Existe a imagem impressionante de um daqueles gigantescos comícios nazis - porventura o de Nuremberga em 1935, quando se instituíram as leis raciais -, em que, no meio de milhares de braços estendidos em saudação a Hitler, há um homem em pose ostensiva de não comunhão com esse sentir coletivo. Sempre pensei quão imenso deveria ser o interior exílio de quem de turba se sentia apartado.
Há também um filme de Ettore Scola - «Una giornata particolare» - em que todos os vizinhos de Mastroianni e Sofia Loren deixam o prédio deserto, porque vão para um comício com Mussolini. Apesar da homossexualidade dele e do cansaço deprimido dela, partilham a empatia de se saberem diferentes de quantos viviam à volta, mas únicos um para o outro na cumplicidade dos olhares, dos afetos.
Evoquei essas imagens ao longo do dia de ontem, quando as televisões se multiplicaram em manter a visita papal como tema discricionário das suas emissões. O mundo tinha tanto com que se entretivessem os espectadores, mas nada mais parecia ter importância, como se estivesse cingido ao circo mediático de Fátima. Não constatasse a indignação dos ateus e dos agnósticos nas redes sociais e não me cruzasse com tanta gente que, nas ruas, andavam indiferentes ao fenómeno, quase daria para sentir a solidão do alemão do comício nazi ou do improvável casal no filme de Scola. Porque os rituais relacionados com Fátima são tão absurdos, de mistificação tão óbvia, que só nos podemos perguntar o que leva toda aquela gente a neles crer sem sentido crítico, mesmo quando já são os cardeais a virem dizer para a praça pública o quão estúpido é acreditar que, da sua suposta residência celestial, a improvável virgem Maria desceria à Terra para assombrar uns miúdos no meio do nada, que era a Cova da Iria de então.
As estatísticas dizem-me que somos cada vez mais os que rejeitam a existência de qualquer deus, ou pelo menos deles duvidam, mas os poderes apostados em manter as mentes agrilhoadas às coisas tal qual estão, continuam a destilar o ópio, que as leva a nem sequer se desafiarem nas metódicas dúvidas, cujas respostas as tornariam bem mais esclarecidas.

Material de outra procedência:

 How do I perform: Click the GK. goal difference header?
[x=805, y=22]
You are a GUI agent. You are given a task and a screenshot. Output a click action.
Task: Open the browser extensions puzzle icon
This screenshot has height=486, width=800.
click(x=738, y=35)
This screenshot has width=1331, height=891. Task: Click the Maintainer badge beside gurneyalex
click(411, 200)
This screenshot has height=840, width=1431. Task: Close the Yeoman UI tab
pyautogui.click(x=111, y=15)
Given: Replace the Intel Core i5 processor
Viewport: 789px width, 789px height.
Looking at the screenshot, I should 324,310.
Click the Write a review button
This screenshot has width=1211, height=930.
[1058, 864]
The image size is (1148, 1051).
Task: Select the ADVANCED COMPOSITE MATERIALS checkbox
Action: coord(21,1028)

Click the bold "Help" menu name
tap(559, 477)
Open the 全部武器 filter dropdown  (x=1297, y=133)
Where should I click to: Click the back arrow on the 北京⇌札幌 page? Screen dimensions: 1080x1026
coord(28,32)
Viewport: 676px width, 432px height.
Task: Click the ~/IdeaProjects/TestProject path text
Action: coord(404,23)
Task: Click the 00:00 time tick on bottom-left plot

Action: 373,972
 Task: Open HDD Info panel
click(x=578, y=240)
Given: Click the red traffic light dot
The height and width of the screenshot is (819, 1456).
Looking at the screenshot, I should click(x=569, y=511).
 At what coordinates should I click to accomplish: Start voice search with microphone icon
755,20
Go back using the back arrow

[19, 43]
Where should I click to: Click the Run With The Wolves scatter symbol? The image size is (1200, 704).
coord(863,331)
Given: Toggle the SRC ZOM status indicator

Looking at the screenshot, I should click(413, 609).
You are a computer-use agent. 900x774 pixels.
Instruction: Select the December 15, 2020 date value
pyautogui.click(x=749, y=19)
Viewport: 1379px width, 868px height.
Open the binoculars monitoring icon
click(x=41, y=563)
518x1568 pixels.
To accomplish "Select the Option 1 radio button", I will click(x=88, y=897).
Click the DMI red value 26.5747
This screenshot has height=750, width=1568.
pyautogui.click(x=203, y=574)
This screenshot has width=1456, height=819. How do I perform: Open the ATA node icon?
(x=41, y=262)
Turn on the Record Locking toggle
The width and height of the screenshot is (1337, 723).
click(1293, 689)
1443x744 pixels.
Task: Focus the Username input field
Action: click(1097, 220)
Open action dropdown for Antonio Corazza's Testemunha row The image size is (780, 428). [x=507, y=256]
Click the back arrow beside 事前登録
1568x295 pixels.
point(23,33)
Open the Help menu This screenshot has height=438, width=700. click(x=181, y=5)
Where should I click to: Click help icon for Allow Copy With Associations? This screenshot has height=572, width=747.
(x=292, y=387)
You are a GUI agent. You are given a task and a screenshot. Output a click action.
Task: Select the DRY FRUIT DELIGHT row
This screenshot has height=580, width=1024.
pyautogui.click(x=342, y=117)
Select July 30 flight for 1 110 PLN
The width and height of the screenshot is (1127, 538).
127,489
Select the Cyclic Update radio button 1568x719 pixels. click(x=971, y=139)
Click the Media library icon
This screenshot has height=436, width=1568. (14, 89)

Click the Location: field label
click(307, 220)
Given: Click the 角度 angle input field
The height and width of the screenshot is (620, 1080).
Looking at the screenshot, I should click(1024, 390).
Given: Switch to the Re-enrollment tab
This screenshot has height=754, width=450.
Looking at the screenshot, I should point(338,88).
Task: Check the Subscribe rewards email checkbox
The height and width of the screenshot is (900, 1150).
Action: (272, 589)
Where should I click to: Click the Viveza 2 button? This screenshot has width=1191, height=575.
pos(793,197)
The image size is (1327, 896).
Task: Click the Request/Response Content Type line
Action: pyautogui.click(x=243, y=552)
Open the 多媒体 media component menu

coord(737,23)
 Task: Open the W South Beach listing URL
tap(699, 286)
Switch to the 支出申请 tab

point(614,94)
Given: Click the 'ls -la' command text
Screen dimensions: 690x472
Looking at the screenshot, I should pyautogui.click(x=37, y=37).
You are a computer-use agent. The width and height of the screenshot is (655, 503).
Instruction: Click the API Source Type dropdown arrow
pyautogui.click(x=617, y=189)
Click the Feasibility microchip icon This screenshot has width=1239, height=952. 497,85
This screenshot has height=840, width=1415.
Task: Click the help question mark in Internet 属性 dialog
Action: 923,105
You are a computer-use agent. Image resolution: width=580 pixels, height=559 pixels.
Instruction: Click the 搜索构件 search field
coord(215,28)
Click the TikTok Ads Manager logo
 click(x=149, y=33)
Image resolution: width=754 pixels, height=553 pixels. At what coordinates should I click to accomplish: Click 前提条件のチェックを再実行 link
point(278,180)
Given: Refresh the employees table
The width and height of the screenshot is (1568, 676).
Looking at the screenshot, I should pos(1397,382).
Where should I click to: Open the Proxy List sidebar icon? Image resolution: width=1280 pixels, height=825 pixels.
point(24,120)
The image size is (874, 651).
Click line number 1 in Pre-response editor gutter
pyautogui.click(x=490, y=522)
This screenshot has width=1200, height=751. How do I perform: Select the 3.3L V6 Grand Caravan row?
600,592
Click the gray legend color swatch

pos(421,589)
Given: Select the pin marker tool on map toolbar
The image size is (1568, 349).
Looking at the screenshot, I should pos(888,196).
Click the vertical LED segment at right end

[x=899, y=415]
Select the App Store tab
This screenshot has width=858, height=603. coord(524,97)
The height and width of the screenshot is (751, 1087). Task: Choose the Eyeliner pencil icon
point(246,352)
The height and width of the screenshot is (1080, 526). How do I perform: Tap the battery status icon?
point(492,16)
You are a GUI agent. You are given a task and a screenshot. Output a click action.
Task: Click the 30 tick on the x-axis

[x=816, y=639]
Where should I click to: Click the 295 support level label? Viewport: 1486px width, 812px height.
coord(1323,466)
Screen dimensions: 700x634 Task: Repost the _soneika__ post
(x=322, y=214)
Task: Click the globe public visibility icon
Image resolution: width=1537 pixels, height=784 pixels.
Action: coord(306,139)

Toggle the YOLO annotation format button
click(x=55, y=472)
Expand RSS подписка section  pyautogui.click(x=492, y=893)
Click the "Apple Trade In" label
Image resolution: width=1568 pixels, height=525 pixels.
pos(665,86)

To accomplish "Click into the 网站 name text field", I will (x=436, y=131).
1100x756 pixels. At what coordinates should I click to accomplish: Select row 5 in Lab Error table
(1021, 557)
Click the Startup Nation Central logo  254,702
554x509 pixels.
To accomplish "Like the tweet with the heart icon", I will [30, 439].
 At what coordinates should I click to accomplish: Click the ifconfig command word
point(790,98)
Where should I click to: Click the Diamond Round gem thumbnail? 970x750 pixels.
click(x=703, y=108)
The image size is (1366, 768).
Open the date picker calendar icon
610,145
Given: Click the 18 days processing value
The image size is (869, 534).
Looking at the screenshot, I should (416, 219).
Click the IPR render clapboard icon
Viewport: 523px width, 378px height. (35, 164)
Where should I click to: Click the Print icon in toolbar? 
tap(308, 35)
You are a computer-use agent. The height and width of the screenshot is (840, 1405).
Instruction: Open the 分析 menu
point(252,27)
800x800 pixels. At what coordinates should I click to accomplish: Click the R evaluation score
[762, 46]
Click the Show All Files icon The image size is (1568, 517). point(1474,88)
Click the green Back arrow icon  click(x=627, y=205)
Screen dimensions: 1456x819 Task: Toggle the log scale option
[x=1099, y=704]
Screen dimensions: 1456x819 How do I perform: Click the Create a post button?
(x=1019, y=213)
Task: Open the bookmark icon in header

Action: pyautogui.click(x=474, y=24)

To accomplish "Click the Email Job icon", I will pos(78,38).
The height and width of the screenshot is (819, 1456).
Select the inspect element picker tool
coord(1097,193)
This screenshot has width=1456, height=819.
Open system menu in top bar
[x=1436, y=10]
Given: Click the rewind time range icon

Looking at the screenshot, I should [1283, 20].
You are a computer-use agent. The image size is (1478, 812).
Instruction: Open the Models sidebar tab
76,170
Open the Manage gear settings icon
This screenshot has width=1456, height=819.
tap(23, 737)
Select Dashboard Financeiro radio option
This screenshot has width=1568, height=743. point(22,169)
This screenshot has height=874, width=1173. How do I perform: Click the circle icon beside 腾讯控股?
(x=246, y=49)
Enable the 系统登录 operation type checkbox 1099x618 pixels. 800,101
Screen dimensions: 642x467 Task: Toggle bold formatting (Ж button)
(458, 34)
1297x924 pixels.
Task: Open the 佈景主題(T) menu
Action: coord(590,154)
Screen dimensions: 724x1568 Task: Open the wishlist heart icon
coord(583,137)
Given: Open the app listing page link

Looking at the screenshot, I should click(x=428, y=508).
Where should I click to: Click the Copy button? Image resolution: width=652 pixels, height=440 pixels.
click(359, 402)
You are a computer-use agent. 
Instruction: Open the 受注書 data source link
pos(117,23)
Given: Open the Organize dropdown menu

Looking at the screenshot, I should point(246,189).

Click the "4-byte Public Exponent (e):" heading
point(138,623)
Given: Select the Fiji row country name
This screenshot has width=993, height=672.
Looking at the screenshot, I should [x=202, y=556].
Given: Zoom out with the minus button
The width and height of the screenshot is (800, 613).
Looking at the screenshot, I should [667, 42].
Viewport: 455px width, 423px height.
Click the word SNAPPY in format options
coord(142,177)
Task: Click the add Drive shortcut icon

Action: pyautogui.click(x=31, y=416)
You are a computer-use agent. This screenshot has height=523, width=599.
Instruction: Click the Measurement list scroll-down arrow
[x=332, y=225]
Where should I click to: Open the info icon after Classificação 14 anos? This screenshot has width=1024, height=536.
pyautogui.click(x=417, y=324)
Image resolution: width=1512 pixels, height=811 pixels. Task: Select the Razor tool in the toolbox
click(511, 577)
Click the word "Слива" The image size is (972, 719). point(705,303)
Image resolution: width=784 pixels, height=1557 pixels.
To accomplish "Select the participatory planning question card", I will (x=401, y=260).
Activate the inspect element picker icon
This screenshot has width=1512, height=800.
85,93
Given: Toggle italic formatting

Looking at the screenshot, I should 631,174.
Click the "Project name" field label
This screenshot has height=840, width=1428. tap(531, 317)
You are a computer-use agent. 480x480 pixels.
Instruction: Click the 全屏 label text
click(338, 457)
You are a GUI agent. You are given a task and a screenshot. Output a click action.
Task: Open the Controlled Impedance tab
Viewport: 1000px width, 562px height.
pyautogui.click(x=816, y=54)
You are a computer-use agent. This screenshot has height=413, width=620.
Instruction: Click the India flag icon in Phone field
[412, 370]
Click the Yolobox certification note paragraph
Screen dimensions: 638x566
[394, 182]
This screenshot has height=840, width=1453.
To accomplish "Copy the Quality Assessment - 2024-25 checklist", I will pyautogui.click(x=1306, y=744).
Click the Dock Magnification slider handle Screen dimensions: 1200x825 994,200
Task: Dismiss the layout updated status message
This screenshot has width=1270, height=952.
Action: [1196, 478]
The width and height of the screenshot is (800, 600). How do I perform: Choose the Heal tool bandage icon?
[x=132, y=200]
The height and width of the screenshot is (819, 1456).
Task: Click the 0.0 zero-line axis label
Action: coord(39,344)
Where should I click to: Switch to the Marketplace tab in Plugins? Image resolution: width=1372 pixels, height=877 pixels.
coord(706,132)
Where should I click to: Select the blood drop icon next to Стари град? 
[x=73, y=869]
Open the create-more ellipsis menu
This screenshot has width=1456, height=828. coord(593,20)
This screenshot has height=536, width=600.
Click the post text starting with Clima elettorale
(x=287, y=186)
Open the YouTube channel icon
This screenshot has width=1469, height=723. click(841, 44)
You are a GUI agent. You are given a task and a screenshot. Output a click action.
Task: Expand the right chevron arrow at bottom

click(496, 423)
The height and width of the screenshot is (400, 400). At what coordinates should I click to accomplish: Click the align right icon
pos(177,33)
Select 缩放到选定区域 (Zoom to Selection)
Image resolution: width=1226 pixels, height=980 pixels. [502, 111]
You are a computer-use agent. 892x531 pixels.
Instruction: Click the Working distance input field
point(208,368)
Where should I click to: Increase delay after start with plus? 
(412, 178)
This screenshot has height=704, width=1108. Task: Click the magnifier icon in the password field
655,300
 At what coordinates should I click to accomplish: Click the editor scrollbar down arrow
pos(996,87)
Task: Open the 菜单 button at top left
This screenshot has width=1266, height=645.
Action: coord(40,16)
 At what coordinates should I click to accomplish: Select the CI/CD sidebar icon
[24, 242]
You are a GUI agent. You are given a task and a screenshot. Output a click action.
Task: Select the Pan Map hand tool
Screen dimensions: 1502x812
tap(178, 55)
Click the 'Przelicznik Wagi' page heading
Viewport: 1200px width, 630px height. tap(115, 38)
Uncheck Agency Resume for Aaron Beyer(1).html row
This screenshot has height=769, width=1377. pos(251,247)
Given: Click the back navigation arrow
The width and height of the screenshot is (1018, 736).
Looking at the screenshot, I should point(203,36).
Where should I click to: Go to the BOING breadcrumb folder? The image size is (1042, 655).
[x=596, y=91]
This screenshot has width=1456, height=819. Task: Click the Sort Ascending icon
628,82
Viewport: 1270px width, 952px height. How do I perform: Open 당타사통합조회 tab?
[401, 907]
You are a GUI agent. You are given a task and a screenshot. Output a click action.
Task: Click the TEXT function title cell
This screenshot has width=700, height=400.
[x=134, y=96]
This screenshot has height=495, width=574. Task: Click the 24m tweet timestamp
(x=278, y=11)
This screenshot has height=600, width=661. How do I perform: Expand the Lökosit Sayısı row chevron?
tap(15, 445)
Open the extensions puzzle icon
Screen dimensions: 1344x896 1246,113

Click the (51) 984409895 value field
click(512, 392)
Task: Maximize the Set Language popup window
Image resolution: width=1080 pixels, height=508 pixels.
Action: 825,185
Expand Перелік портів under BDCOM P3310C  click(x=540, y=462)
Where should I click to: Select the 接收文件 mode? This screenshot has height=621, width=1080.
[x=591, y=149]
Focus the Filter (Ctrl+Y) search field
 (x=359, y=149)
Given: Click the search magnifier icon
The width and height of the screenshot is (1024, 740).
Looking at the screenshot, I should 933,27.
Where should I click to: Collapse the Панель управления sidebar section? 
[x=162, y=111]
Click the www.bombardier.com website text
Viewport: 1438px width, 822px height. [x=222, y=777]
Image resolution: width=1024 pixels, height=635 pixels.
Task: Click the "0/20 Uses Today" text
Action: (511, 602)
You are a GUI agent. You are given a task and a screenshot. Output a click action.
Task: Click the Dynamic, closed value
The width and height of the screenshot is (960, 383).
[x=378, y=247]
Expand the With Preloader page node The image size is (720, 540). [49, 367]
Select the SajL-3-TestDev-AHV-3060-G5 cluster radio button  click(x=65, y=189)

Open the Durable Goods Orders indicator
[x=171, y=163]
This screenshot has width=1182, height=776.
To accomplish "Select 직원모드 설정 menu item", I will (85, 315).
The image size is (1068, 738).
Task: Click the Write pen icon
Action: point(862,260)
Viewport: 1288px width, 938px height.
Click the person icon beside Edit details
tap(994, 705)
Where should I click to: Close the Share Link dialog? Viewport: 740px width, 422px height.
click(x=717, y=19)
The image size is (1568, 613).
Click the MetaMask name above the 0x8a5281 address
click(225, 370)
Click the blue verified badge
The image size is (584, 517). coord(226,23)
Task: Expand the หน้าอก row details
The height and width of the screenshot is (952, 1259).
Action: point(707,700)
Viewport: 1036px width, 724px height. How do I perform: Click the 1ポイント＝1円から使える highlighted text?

Talvez pensem como o meu pai que me dizia não poderem estar enganadas todas aquelas pessoas, que ali regularmente se dirigiam. Argumento estúpido, que tantas discussões alimentaram, aquando da minha adolescência, e prova eloquente do conflito de gerações entre quem se imbuíra da propaganda salazarista (mesmo dela se julgando distanciado) e quem a rejeitara muito cedo, quando as praias emergiram das calçadas parisienses e as universidades norte-americanas se converteram em campos de batalha por causa da guerra na Indochina.
Há maior demonstração de totalitarismo do que essa tentativa de exibição da mentira através do arregimentamento das almas atarantadas?